Besides something like a gust of wind blowing away loose sand, fungi are one of the only living things that could experience such noticeable growth and change in just a few days.

The scientists acknowledge the “evidence” they present isn’t close to ironclad, and seem to predict the scrutiny that will inevitably come with their paper, writing that “similarities in morphology are not proof of life.”

“It is possible that all the specimens presented here are abiotic. We cannot completely rule out minerals, weathering, and unknown geological forces that are unique to Mars and unknown and alien to Earth. However, growth, movement, alterations in location and shape, constitute behavior, and coupled with life-like morphology, strongly support the hypothesis there is life on Mars.”

Indeed, the paper has already drawn criticism. In an article published last week, CNet’s Jackson Ryan pointed out that Joseph, a self-proclaimed neuroscientist “who made major contributions to the field of neuroplasticity in the 1970s,” has published “claims about life on other planets on his website and in pseudo-scientific journals he oversees” for over a decade.

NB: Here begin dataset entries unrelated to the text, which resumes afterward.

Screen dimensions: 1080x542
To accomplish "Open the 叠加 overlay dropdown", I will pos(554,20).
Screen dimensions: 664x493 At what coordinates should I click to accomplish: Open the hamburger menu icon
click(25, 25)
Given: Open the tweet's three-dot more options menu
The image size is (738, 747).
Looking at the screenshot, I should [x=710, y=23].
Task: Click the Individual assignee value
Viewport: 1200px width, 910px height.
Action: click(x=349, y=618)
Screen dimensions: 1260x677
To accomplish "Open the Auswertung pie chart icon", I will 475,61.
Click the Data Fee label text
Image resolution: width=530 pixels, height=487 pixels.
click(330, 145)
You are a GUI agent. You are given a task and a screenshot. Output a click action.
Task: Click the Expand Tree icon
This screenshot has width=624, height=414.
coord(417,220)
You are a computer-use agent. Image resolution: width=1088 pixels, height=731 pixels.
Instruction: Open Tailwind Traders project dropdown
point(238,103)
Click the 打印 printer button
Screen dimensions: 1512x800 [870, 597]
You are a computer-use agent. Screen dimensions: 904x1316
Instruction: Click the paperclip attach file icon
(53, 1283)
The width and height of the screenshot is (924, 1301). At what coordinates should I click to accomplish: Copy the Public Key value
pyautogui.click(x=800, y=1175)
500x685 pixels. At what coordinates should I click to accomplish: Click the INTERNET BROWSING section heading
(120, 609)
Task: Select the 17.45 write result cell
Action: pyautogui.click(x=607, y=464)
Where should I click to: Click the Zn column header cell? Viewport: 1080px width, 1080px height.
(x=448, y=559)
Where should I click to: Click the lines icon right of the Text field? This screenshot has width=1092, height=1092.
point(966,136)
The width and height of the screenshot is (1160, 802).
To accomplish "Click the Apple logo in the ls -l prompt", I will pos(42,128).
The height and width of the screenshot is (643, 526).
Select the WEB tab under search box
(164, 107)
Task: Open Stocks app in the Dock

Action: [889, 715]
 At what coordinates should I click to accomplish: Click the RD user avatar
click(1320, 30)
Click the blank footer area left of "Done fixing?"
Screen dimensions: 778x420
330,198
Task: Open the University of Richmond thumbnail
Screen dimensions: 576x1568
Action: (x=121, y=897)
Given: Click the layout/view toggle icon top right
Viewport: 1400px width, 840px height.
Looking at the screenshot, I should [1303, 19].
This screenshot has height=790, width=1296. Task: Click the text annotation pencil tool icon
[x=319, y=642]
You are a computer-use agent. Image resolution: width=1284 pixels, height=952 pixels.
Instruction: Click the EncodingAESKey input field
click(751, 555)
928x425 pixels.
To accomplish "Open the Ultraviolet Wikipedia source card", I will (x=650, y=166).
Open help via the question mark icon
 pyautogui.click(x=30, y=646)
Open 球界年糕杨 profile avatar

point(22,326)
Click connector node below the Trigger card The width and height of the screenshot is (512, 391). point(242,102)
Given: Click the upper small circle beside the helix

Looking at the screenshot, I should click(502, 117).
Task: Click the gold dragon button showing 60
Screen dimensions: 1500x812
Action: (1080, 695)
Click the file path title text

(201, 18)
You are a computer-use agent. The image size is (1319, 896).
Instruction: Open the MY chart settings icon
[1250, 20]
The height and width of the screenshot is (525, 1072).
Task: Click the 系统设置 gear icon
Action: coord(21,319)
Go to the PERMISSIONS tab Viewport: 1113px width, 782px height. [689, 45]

While Joseph did publish a peer-reviewed paper in the journal Astrophysics & Space Science that also purported to find mushrooms on Mars in 2019, the journal retracted Joseph’s article after Ryan questioned the claims. Joseph’s article “proffers insufficient critical assessment of the material presented and literature cited, and fails to provide a solid underpinning for the speculative statements made in the article which, in their view, invalidates the conclusions drawn,” the journal’s authors later wrote.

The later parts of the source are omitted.